The Summoning Arrays

In order to save the world, little a and uim decide to summon the deities kkksc03 and lzn. According to ancient scriptures, in order to summon any deity, you must arrange a specific formation (a "big array") using five elemental god stones: Metal, Wood, Water, Fire, and Earth. The scriptures record the following requirements:

Summoning kkksc03:

• The number of Metal stones must be a multiple of \(6\).
• At most \(9\) Wood stones can be used.
• At most \(5\) Water stones can be used.
• The number of Fire stones must be a multiple of \(4\).
• At most \(7\) Earth stones can be used.

Summoning lzn:

• The number of Metal stones must be a multiple of \(2\).
• At most \(1\) Wood stone can be used.
• The number of Water stones must be a multiple of \(8\).
• The number of Fire stones must be a multiple of \(10\).
• At most \(3\) Earth stones can be used.

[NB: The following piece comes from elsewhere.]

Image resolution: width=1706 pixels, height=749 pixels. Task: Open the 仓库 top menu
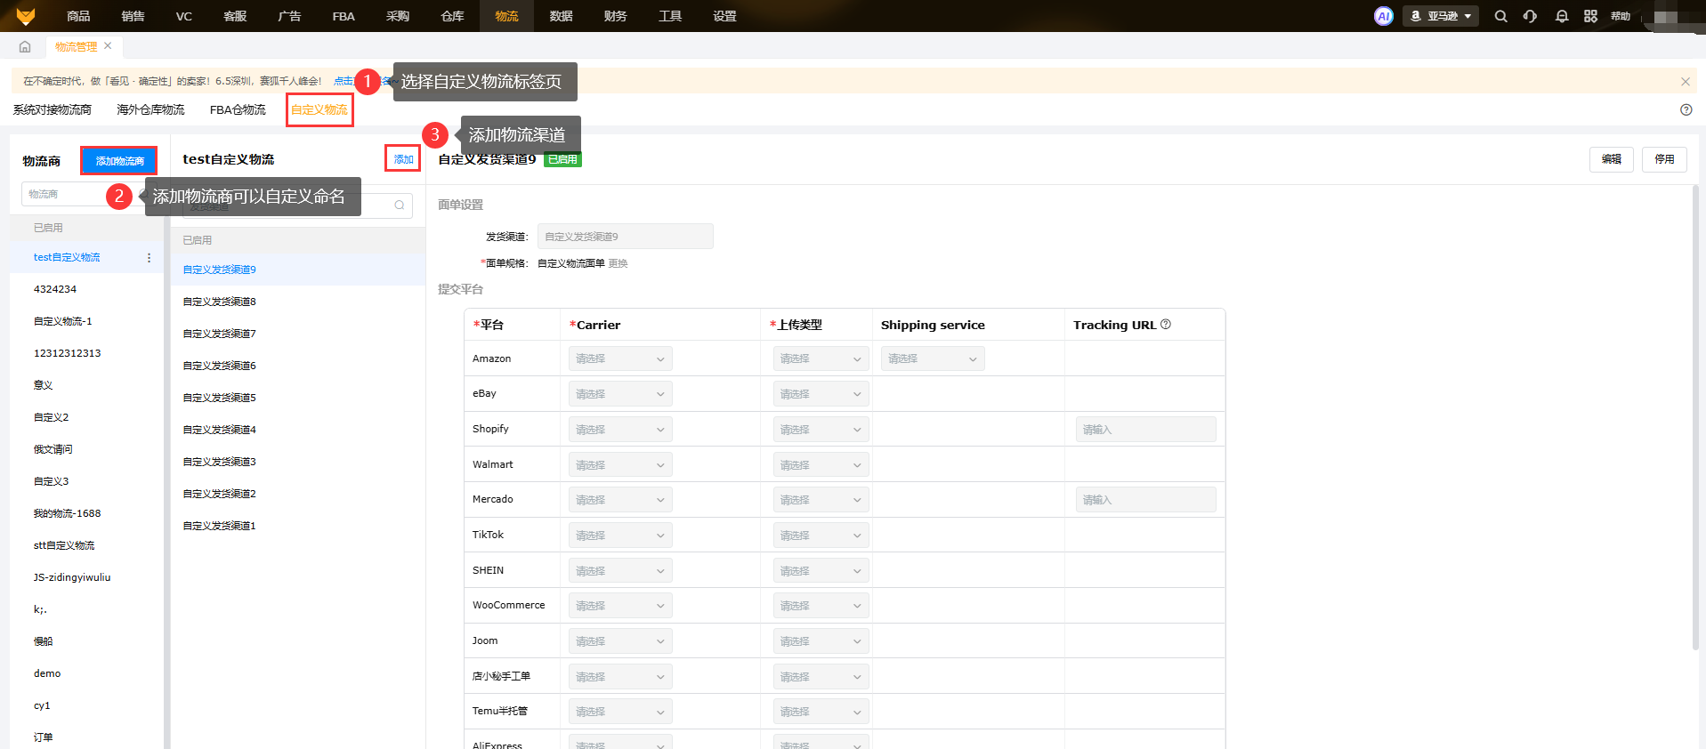[x=452, y=16]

On December 31, 1999, from 00:00:00 until 23:00:00, they failed to find any god stones. However, later at home, they discovered some mysterious chaos stones in their cellar. According to the ancient texts, these stones can be transformed into god stones by repeatedly striking them. In the end, at 23:59:59, they managed to produce exactly \(n\) god stones and completed the two formations.

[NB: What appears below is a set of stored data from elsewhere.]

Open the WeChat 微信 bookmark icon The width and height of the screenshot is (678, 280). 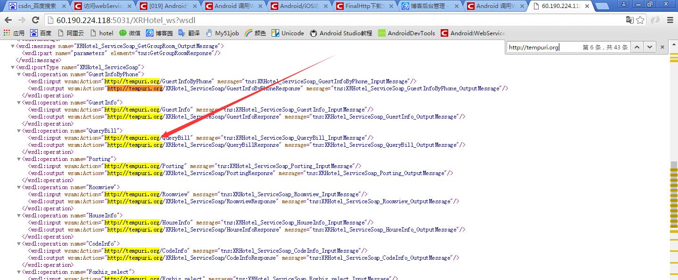122,33
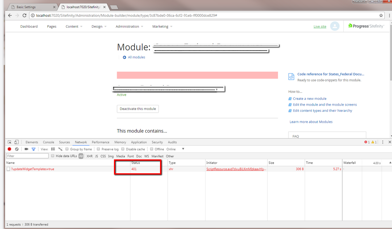The height and width of the screenshot is (229, 392).
Task: Click inside the network Filter field
Action: pyautogui.click(x=27, y=156)
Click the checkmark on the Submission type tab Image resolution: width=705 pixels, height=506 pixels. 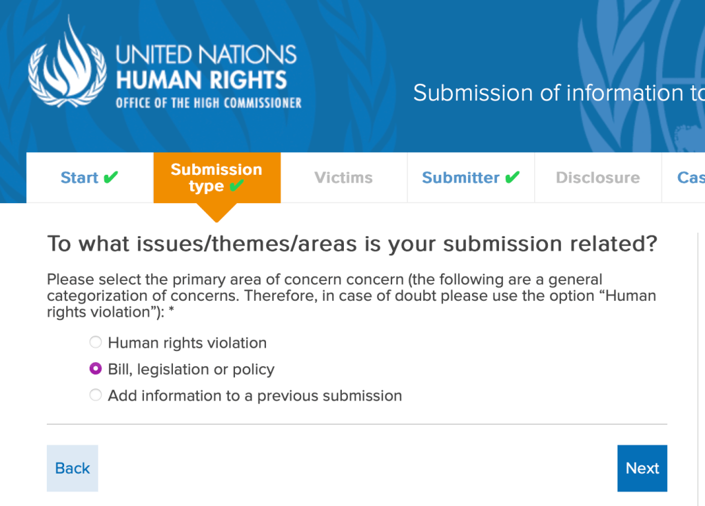(237, 187)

To fully empower the deities, all possible formations using exactly \(n\) stones must be created. Compute the total number of possible ways to arrange the stones into the two required formations.

Note: Let the arrangement for kkksc03 be defined by five numbers \(J_1, M_1, S_1, F_1, T_1\) subject to:

• \(J_1 \equiv 0 \pmod{6}\)
• \(0 \le M_1 \le 9\)
• \(0 \le S_1 \le 5\)
• \(F_1 \equiv 0 \pmod{4}\)
• \(0 \le T_1 \le 7\)

and the arrangement for lzn be defined by \(J_2, M_2, S_2, F_2, T_2\) subject to:

• \(J_2 \equiv 0 \pmod{2}\)
• \(0 \le M_2 \le 1\)
• \(S_2 \equiv 0 \pmod{8}\)
• \(F_2 \equiv 0 \pmod{10}\)
• \(0 \le T_2 \le 3\)

The total number of stones used in both formations is exactly \(n\):

[ J_1 + M_1 + S_1 + F_1 + T_1 + J_2 + M_2 + S_2 + F_2 + T_2 = n. ]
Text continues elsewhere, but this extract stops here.